=== Begin Enclosure ===
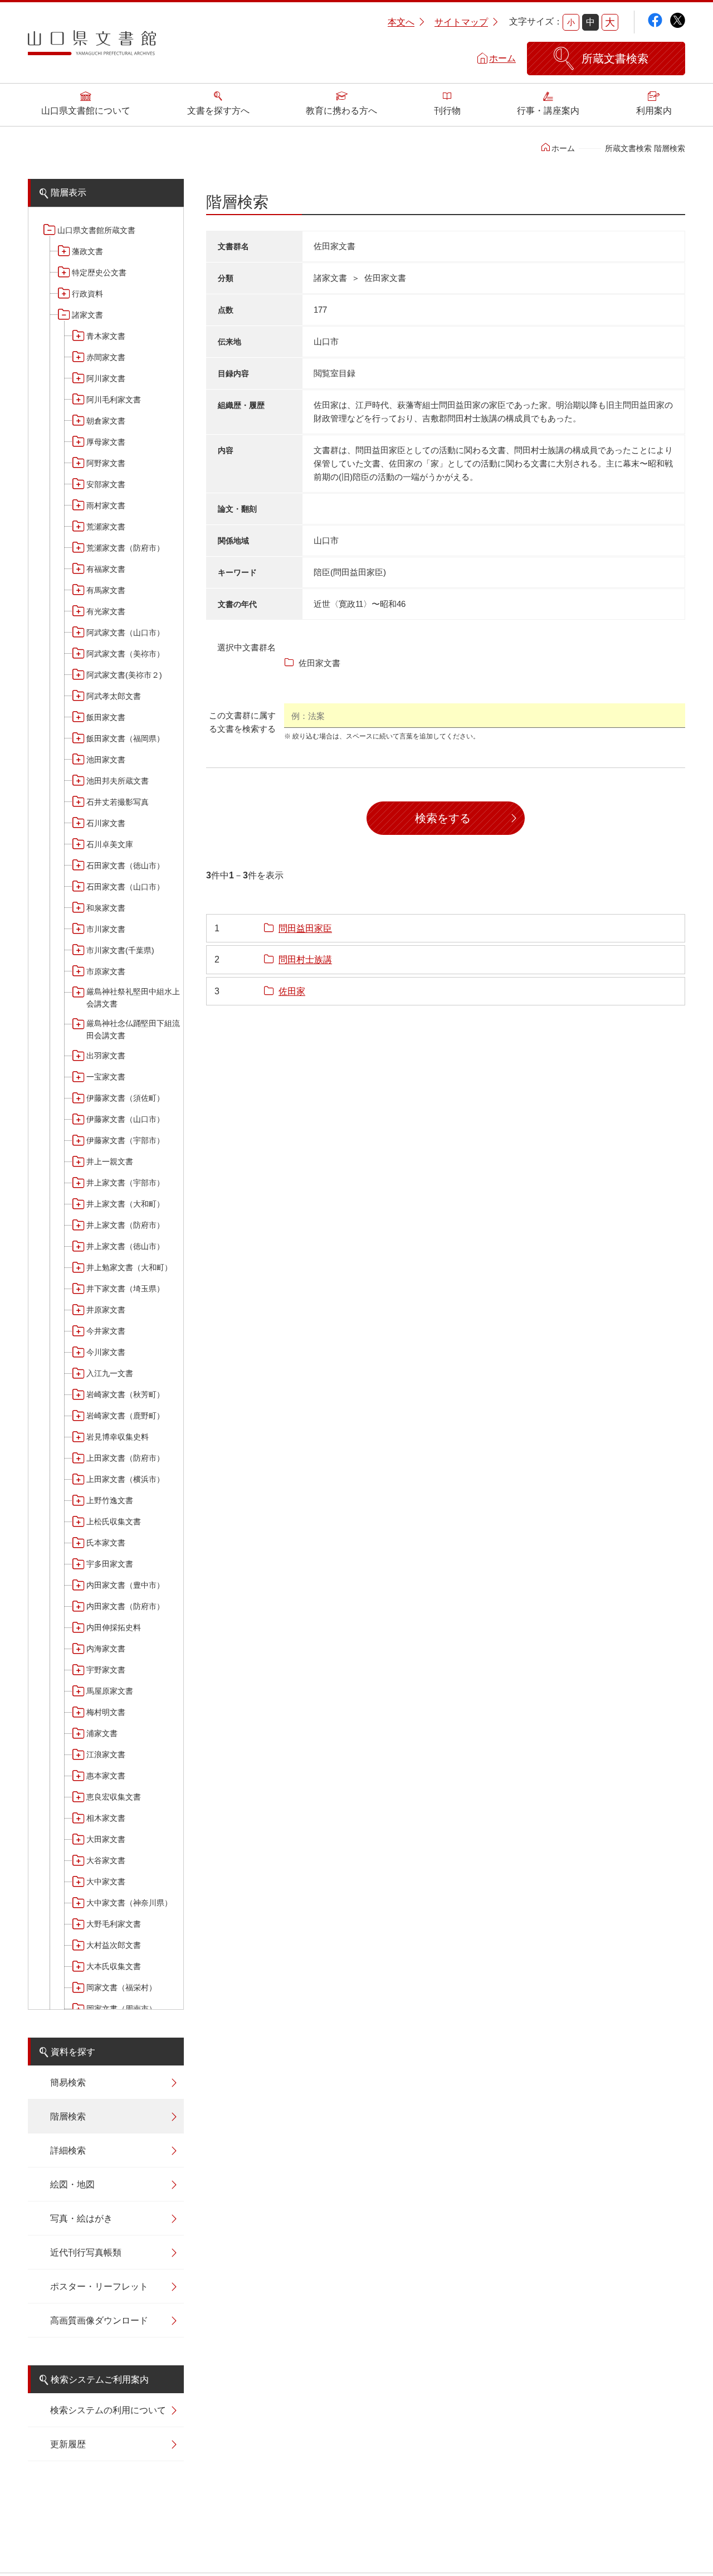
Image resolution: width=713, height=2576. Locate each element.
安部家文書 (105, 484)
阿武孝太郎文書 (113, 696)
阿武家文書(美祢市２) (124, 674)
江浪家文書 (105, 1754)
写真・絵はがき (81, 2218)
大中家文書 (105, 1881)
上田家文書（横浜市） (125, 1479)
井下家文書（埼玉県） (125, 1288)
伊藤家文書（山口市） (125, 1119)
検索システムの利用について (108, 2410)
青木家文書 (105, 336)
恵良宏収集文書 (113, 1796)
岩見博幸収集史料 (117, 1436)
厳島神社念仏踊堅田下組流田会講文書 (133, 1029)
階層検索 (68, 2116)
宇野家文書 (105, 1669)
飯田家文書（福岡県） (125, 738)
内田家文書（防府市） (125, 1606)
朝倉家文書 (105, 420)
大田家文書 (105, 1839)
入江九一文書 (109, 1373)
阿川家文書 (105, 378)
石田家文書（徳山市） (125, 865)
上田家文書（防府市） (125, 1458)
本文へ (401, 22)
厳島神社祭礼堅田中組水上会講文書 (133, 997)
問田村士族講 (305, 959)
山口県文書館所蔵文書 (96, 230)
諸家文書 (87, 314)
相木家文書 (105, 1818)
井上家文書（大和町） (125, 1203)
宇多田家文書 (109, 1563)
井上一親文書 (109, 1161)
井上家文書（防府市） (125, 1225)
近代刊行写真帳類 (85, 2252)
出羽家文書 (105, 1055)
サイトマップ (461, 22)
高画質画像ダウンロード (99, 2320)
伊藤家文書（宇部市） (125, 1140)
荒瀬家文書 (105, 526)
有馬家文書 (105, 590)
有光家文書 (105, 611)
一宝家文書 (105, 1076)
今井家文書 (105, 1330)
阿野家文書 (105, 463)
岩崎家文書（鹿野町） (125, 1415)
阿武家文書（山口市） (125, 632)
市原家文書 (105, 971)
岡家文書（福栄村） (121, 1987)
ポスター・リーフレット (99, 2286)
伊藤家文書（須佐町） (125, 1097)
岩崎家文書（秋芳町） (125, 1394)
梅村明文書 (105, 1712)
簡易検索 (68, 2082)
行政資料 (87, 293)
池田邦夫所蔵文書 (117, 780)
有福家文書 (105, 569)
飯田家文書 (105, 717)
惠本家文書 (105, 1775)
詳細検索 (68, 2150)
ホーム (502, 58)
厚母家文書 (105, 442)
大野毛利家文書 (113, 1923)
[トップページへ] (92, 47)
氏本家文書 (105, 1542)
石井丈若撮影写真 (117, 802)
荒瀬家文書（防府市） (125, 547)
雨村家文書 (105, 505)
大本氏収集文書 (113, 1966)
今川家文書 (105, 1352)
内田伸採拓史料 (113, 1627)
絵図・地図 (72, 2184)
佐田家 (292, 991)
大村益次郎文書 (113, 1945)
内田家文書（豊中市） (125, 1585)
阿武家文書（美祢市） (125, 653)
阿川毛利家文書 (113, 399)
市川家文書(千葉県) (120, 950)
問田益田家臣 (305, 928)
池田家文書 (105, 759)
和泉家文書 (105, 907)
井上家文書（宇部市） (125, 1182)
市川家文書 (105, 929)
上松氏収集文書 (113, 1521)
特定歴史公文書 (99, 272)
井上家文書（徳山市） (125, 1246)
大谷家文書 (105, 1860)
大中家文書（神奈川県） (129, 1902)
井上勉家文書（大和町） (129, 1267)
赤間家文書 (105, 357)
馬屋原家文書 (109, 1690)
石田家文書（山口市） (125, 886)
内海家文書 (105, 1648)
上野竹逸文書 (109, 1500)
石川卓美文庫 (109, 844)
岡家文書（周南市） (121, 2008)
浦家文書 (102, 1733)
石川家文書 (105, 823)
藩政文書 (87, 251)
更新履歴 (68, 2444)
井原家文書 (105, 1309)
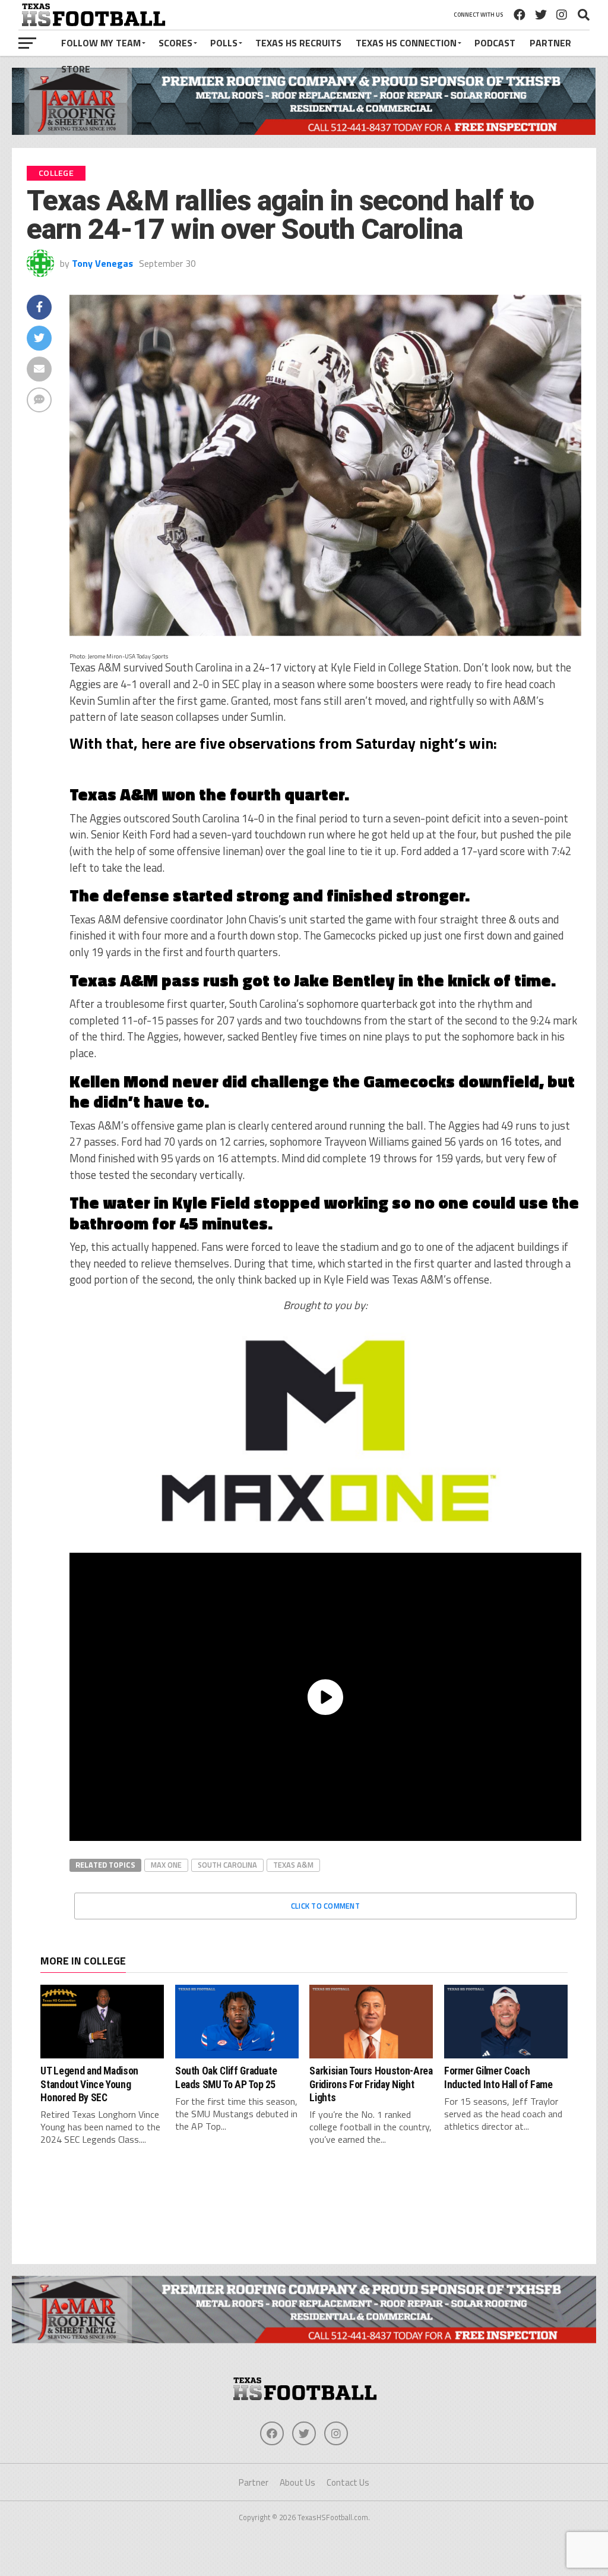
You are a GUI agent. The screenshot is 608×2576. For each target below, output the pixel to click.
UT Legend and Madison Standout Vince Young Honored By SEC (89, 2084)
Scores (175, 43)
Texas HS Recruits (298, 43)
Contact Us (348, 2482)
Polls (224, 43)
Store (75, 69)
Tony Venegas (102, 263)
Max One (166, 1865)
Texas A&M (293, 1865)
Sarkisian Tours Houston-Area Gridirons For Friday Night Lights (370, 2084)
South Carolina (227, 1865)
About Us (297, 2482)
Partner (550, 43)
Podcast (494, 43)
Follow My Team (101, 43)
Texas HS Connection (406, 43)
=== End Enclosure ===
YOUR TASK -
The answer consists only of the lines from the one containing "You are a GUI" to the end of the records, each written out exactly.

ANSWER BOX -
You are a GUI agent. The screenshot is 608×2576. For each target below, output the pixel to click.
UT Legend and Madison Standout Vince Young Honored By SEC (89, 2084)
Scores (175, 43)
Texas HS Recruits (298, 43)
Contact Us (348, 2482)
Polls (224, 43)
Store (75, 69)
Tony Venegas (102, 263)
Max One (166, 1865)
Texas A&M (293, 1865)
Sarkisian Tours Houston-Area Gridirons For Friday Night Lights (370, 2084)
South Carolina (227, 1865)
About Us (297, 2482)
Partner (550, 43)
Podcast (494, 43)
Follow My Team (101, 43)
Texas HS Connection (406, 43)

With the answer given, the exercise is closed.